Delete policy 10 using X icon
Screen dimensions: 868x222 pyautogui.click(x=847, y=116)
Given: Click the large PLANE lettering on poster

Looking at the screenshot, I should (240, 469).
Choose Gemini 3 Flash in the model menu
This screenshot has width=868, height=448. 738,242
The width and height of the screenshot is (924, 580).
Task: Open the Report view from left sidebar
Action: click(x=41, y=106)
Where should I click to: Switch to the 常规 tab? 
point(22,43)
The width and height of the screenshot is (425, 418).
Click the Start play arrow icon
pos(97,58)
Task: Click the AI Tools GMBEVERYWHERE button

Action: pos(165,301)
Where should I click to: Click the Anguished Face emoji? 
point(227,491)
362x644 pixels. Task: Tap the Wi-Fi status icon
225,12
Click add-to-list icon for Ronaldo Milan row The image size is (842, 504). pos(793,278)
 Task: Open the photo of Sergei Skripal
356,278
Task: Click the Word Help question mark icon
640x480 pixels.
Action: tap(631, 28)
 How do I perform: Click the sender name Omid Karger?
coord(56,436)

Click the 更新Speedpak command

--

§ Problem requirements: Full repetition needed. Write out every entry above exactly as given.

§ Reply:
Delete policy 10 using X icon
Screen dimensions: 868x222 pyautogui.click(x=847, y=116)
Given: Click the large PLANE lettering on poster

Looking at the screenshot, I should (240, 469).
Choose Gemini 3 Flash in the model menu
This screenshot has width=868, height=448. 738,242
The width and height of the screenshot is (924, 580).
Task: Open the Report view from left sidebar
Action: click(x=41, y=106)
Where should I click to: Switch to the 常规 tab? 
point(22,43)
The width and height of the screenshot is (425, 418).
Click the Start play arrow icon
pos(97,58)
Task: Click the AI Tools GMBEVERYWHERE button

Action: pos(165,301)
Where should I click to: Click the Anguished Face emoji? 
point(227,491)
362x644 pixels. Task: Tap the Wi-Fi status icon
225,12
Click add-to-list icon for Ronaldo Milan row The image size is (842, 504). pos(793,278)
 Task: Open the photo of Sergei Skripal
356,278
Task: Click the Word Help question mark icon
640x480 pixels.
Action: tap(631, 28)
 How do I perform: Click the sender name Omid Karger?
coord(56,436)

Click the 更新Speedpak command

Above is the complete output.